The semester has just begun, but it’s never too soon to start planning for next year’s housing. Whether you’re moving off campus or into another dorm, picking a roommate is one of the most exciting – and stressful – things about college. Before the advent of online habit surveys and the all-important Facebook, people could only roll the dice and hope not to get stuck with a horribly mismatched partner.

In today’s high-tech world, you can find almost anything you need or want to know about your new roommate with a click of a button. Because there is the option to find and request your roommate without ever meeting them in person, a little strategic Facebook stalking is in order. Listed below are a few key things to look for when selecting a roommate.

One:

Facebook stalk them, obviously! Students almost always post a general description of what they’re looking for in a roommate on their class year’s Facebook page. If someone catches your eye, creep them on Facebook. Creep extensively.

This obviously isn’t something that I would normally encourage, but if you just scan their interests and profile pictures, then you might miss their photo album titled “The Year I Didn’t Shower.” Extensive creeping is very important since you will be sharing less than 200 square feet of living space with them.

If, for example, your roommate attended a conference in Vermont on the joys of not bathing and decides to practice his or her newfound wisdom in the dorm, then guests may be required to wear a Hazmat suit to your room by mid-September.

While you’re creeping, have a friend or two look over the prospective roommate’s profile. They might find something totally unacceptable that you may have missed.

Two:

Make sure your morals roughly line up. I’m not saying you two have to attend the same church together on Sundays and hold joint Bible study classes; I’m just insinuating that if you are strongly against marijuana use, then you should be careful not to pick a roommate with the Twitter name “Crazy4Cannibus.”

More importantly, if your roommate holds firm beliefs against alcohol or cigarette use, but you do not, it is best to stay clear of them. They are unlikely to be amused when you stumble into your room with a trash bin on your head every Saturday night.

Likewise, if you are firmly against drinking or smoking, do not pick a chain smoking roommate. Your room might develop a smoky odor, and neither you nor your roommate wants to be judged by others.

Three:

Attempt to identify what kind of friends your prospective roommate tends to have. Your roommate and their friends do not have to be your best friends forever, but they will most likely make frequent appearances your room. If your roommate’s friends seem to be drama-addicted ‘Gossip Girls,’ you might be dealing with Serena and Blair-esque drama every Friday night. On the other hand, if their friends appear to be similar to your friends in tastes and habits, you might have a good core group of friends without having to join the live action role-playing club.

Four:

This may sound superficial, but decoration tastes play a fairly important role in creating a positive living environment for both of you. You two don’t need to come up with a matching Laura Ashley color scheme, but if you plan to decorate your side of the room with floral pastels, it might be best to avoid a roommate who enjoys satanic paraphernalia or posters of weird horror films. It just makes for a more comfortable home for both of you. That being said, if your music or movie tastes are radically different from theirs, it isn’t a huge deal – just make sure to mention that headphones are a must, should you decide to room with them.
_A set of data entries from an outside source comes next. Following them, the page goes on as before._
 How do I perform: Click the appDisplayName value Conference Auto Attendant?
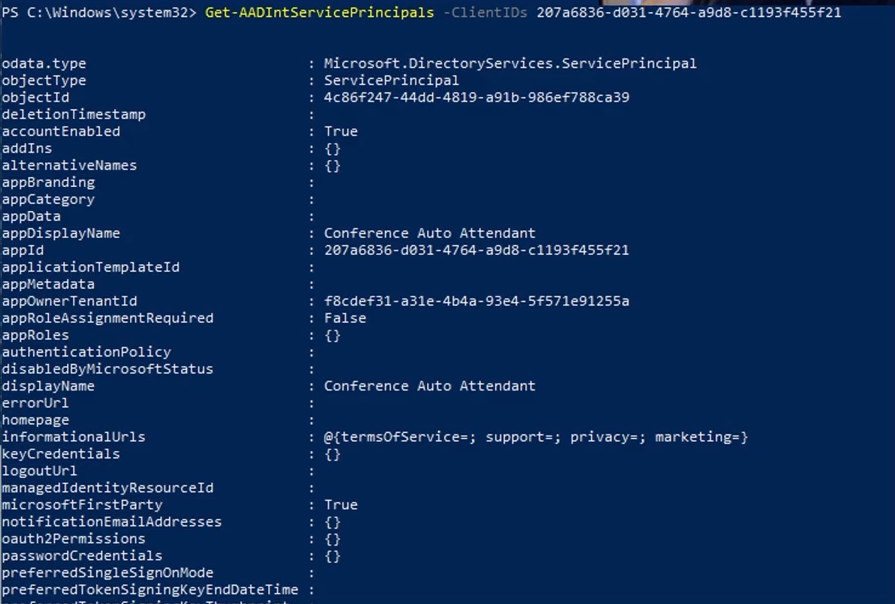coord(429,234)
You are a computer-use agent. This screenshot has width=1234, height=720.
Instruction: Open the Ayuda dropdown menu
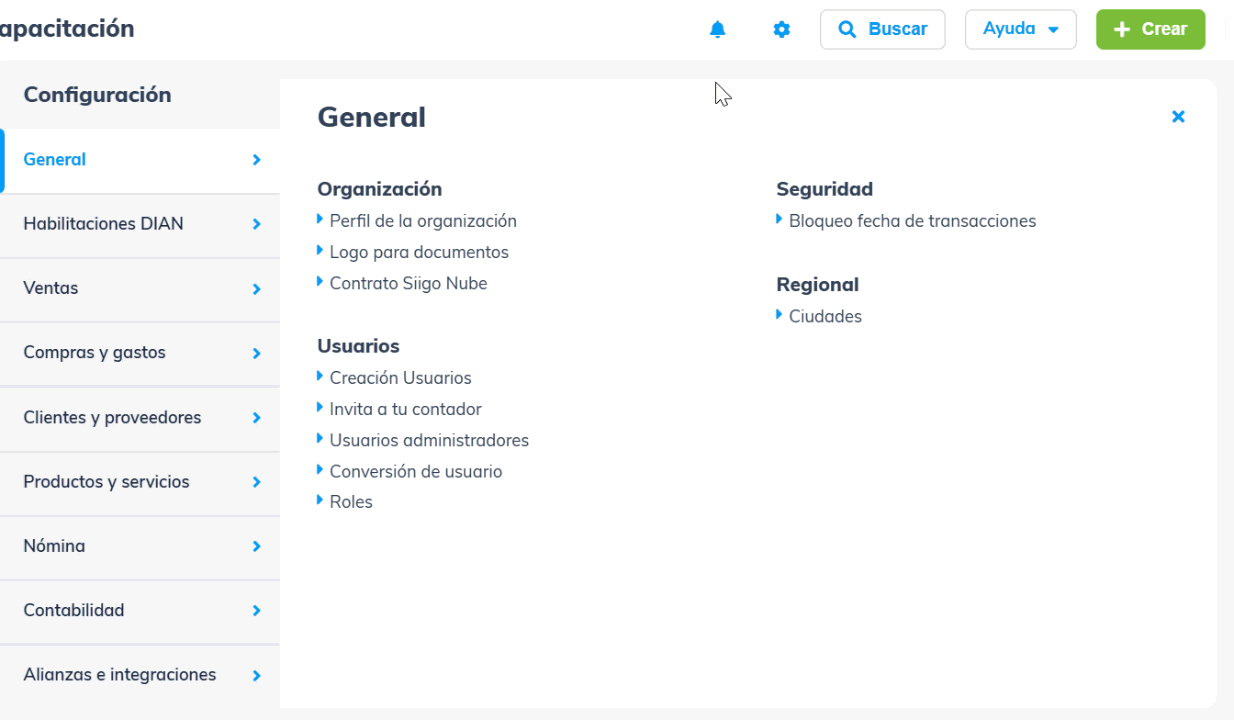pyautogui.click(x=1020, y=30)
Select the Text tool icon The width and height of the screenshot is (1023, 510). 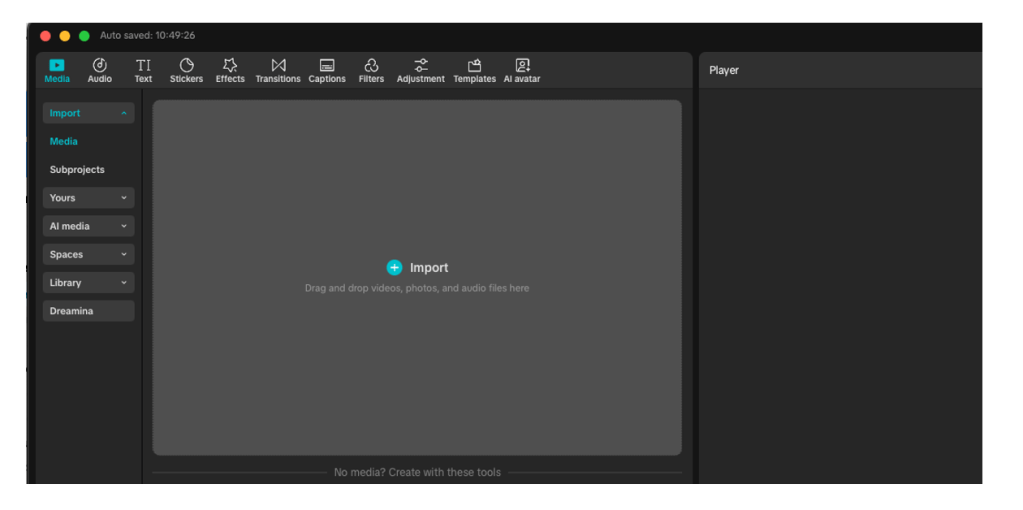tap(143, 65)
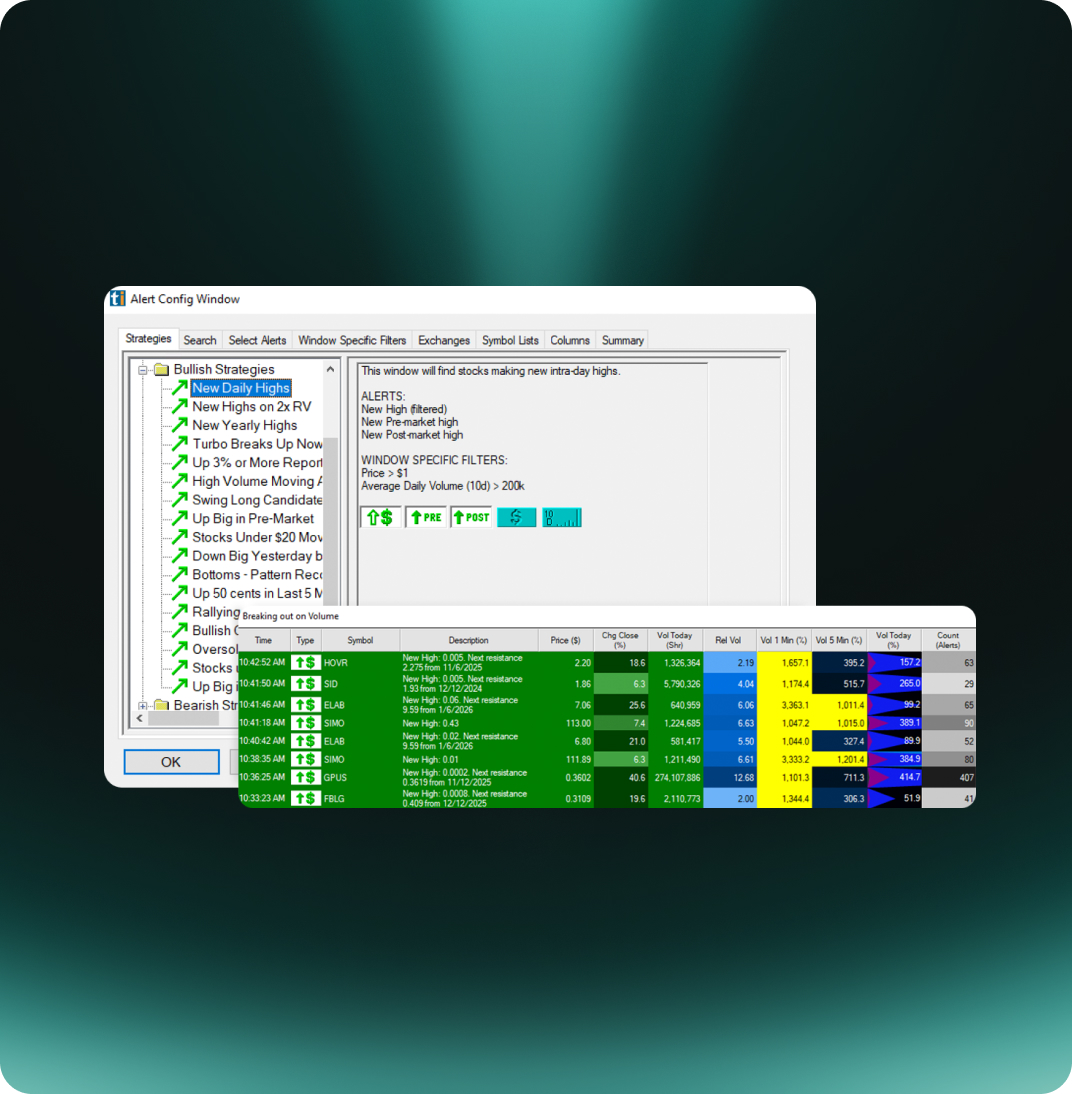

Of course, discussing sleep and cleaning habits is vital. However, two people cannot live peacefully with each other if the only things they agree upon are a mutual love of Clorox wipes and sleeping until two in the afternoon.
Finding a roommate that will provide a relaxed, pleasurable dorm experience is more important than finding someone that won’t dissolve into hysterics when a piece of lint is spotted on the linoleum floor. It takes some serious dedication to stalking potential roommates on online social networks, but, like many times in life, you’ll be glad you Facebook creeped.

 

Emily Merlino is a collegian columnist and can be reached at [email protected]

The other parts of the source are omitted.